##### Entries provided #####
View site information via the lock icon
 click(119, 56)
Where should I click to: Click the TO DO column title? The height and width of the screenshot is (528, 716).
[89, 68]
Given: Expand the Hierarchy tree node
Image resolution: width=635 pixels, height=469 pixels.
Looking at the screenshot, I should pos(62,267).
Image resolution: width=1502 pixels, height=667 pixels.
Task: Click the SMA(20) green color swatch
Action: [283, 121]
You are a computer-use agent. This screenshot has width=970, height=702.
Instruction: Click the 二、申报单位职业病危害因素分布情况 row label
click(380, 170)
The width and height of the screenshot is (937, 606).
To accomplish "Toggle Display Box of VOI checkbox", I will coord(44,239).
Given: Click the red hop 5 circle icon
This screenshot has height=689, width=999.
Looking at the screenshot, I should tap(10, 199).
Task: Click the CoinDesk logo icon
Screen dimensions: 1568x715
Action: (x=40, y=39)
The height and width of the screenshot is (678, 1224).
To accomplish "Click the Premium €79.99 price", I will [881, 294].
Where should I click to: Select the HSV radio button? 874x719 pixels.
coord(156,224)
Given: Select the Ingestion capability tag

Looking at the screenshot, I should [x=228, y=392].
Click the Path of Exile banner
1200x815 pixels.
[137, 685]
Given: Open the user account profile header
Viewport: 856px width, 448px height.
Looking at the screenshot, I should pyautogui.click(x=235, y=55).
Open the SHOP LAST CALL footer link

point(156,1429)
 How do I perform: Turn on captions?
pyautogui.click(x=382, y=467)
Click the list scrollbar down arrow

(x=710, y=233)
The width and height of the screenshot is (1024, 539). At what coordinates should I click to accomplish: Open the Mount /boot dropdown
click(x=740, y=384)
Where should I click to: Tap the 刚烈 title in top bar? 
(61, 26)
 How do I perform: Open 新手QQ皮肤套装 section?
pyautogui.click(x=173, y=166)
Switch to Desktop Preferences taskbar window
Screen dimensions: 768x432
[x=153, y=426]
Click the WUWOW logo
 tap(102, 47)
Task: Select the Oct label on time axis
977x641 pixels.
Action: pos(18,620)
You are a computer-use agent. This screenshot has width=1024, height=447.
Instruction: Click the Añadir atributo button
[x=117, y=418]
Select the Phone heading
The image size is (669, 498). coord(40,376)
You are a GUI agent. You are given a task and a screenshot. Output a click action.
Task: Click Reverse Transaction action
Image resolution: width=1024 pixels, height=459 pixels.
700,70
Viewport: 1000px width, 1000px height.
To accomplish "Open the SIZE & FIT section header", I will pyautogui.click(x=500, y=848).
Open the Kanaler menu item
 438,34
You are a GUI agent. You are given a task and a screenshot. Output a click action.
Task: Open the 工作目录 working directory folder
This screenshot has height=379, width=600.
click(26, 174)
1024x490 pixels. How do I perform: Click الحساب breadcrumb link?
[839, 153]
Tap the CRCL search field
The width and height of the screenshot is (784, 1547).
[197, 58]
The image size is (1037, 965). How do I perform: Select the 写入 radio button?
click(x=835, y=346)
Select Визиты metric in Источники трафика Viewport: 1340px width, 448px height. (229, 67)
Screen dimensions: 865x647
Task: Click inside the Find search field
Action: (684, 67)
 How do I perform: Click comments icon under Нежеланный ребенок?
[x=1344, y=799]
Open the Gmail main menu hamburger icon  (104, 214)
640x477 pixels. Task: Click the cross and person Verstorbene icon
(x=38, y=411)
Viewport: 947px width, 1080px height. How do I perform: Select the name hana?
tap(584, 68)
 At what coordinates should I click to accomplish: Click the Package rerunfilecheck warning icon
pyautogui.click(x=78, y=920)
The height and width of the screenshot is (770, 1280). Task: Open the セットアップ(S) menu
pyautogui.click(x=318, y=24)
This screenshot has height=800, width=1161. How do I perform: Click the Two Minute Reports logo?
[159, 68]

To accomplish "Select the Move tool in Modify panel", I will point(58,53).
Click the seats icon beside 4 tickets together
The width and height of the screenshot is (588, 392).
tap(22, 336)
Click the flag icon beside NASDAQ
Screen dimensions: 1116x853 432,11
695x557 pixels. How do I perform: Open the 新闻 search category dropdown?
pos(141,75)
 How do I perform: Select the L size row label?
#####
The task:
Respond with a number only, the count of lines in the entries where the string "computer" occurs.

Task solution:
2